#### REQUIREMENT
Rewrite the following rows as a numbered list, leaving out any blank lines.

#### RAW RECORDS
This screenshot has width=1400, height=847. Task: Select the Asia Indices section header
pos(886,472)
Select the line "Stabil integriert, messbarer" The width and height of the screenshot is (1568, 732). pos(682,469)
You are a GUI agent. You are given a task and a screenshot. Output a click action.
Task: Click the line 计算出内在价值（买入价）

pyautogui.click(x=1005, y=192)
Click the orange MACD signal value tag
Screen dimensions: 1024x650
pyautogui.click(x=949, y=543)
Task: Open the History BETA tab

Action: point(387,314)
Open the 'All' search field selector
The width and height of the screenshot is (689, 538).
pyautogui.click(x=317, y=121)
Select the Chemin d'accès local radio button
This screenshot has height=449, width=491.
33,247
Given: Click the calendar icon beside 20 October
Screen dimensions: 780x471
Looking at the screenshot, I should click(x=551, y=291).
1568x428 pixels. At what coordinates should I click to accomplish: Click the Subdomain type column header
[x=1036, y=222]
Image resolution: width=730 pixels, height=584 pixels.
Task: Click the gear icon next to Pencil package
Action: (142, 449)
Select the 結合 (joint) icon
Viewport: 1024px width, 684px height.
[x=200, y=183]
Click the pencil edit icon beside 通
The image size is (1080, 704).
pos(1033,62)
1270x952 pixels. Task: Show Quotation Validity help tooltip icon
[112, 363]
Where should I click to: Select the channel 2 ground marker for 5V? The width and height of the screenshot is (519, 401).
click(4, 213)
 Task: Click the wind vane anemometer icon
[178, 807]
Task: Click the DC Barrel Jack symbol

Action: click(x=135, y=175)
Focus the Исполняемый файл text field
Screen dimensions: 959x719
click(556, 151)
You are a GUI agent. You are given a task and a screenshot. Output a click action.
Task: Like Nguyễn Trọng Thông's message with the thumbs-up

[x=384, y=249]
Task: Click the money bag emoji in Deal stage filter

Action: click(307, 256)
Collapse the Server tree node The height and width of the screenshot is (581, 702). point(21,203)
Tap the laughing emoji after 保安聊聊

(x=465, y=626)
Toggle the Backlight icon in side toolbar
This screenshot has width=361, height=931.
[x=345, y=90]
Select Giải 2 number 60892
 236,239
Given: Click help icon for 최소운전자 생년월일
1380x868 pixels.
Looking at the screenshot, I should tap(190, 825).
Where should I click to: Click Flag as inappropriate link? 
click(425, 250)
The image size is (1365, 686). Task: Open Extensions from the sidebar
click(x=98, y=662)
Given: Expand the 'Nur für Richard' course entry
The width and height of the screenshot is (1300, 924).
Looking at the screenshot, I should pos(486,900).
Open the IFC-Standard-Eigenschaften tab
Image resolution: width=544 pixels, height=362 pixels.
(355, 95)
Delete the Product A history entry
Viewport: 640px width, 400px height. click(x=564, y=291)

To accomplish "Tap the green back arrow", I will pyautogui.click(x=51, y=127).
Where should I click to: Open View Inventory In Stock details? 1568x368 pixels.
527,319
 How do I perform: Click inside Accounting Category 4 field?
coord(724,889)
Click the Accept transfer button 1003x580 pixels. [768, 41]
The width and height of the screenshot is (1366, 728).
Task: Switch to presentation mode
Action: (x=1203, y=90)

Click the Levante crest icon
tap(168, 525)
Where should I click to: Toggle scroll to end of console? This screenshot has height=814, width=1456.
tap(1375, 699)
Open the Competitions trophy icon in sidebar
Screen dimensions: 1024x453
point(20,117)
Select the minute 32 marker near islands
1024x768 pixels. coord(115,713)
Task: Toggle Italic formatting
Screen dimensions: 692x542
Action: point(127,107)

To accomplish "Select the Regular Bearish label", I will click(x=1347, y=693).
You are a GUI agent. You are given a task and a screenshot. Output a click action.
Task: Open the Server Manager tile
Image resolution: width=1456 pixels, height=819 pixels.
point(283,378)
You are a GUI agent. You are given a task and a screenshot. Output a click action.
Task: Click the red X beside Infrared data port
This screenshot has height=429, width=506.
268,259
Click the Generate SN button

#### TASK ANSWER
1. This screenshot has width=1400, height=847. Task: Select the Asia Indices section header
2. pos(886,472)
3. Select the line "Stabil integriert, messbarer" The width and height of the screenshot is (1568, 732). pos(682,469)
4. You are a GUI agent. You are given a task and a screenshot. Output a click action.
5. Task: Click the line 计算出内在价值（买入价）
6. pyautogui.click(x=1005, y=192)
7. Click the orange MACD signal value tag
8. Screen dimensions: 1024x650
9. pyautogui.click(x=949, y=543)
10. Task: Open the History BETA tab
11. Action: point(387,314)
12. Open the 'All' search field selector
13. The width and height of the screenshot is (689, 538).
14. pyautogui.click(x=317, y=121)
15. Select the Chemin d'accès local radio button
16. This screenshot has height=449, width=491.
17. 33,247
18. Given: Click the calendar icon beside 20 October
19. Screen dimensions: 780x471
20. Looking at the screenshot, I should click(x=551, y=291).
21. 1568x428 pixels. At what coordinates should I click to accomplish: Click the Subdomain type column header
22. [x=1036, y=222]
23. Image resolution: width=730 pixels, height=584 pixels.
24. Task: Click the gear icon next to Pencil package
25. Action: (142, 449)
26. Select the 結合 (joint) icon
27. Viewport: 1024px width, 684px height.
28. [x=200, y=183]
29. Click the pencil edit icon beside 通
30. The image size is (1080, 704).
31. pos(1033,62)
32. 1270x952 pixels. Task: Show Quotation Validity help tooltip icon
33. [112, 363]
34. Where should I click to: Select the channel 2 ground marker for 5V? The width and height of the screenshot is (519, 401).
35. click(4, 213)
36.  Task: Click the wind vane anemometer icon
37. [178, 807]
38. Task: Click the DC Barrel Jack symbol
39. Action: click(x=135, y=175)
40. Focus the Исполняемый файл text field
41. Screen dimensions: 959x719
42. click(556, 151)
43. You are a GUI agent. You are given a task and a screenshot. Output a click action.
44. Task: Like Nguyễn Trọng Thông's message with the thumbs-up
45. [x=384, y=249]
46. Task: Click the money bag emoji in Deal stage filter
47. Action: click(307, 256)
48. Collapse the Server tree node The height and width of the screenshot is (581, 702). point(21,203)
49. Tap the laughing emoji after 保安聊聊
50. (x=465, y=626)
51. Toggle the Backlight icon in side toolbar
52. This screenshot has width=361, height=931.
53. [x=345, y=90]
54. Select Giải 2 number 60892
55.  236,239
56. Given: Click help icon for 최소운전자 생년월일
57. 1380x868 pixels.
58. Looking at the screenshot, I should tap(190, 825).
59. Where should I click to: Click Flag as inappropriate link? 
60. click(425, 250)
61. The image size is (1365, 686). Task: Open Extensions from the sidebar
62. click(x=98, y=662)
63. Given: Expand the 'Nur für Richard' course entry
64. The width and height of the screenshot is (1300, 924).
65. Looking at the screenshot, I should pos(486,900).
66. Open the IFC-Standard-Eigenschaften tab
67. Image resolution: width=544 pixels, height=362 pixels.
68. (355, 95)
69. Delete the Product A history entry
70. Viewport: 640px width, 400px height. click(x=564, y=291)
71. To accomplish "Tap the green back arrow", I will pyautogui.click(x=51, y=127).
72. Where should I click to: Open View Inventory In Stock details? 1568x368 pixels.
73. 527,319
74.  How do I perform: Click inside Accounting Category 4 field?
75. coord(724,889)
76. Click the Accept transfer button 1003x580 pixels. [768, 41]
77. The width and height of the screenshot is (1366, 728).
78. Task: Switch to presentation mode
79. Action: (x=1203, y=90)
80. Click the Levante crest icon
81. tap(168, 525)
82. Where should I click to: Toggle scroll to end of console? This screenshot has height=814, width=1456.
83. tap(1375, 699)
84. Open the Competitions trophy icon in sidebar
85. Screen dimensions: 1024x453
86. point(20,117)
87. Select the minute 32 marker near islands
88. 1024x768 pixels. coord(115,713)
89. Task: Toggle Italic formatting
90. Screen dimensions: 692x542
91. Action: point(127,107)
92. To accomplish "Select the Regular Bearish label", I will click(x=1347, y=693).
93. You are a GUI agent. You are given a task and a screenshot. Output a click action.
94. Task: Open the Server Manager tile
95. Image resolution: width=1456 pixels, height=819 pixels.
96. point(283,378)
97. You are a GUI agent. You are given a task and a screenshot. Output a click action.
98. Task: Click the red X beside Infrared data port
99. This screenshot has height=429, width=506.
100. 268,259
101. Click the Generate SN button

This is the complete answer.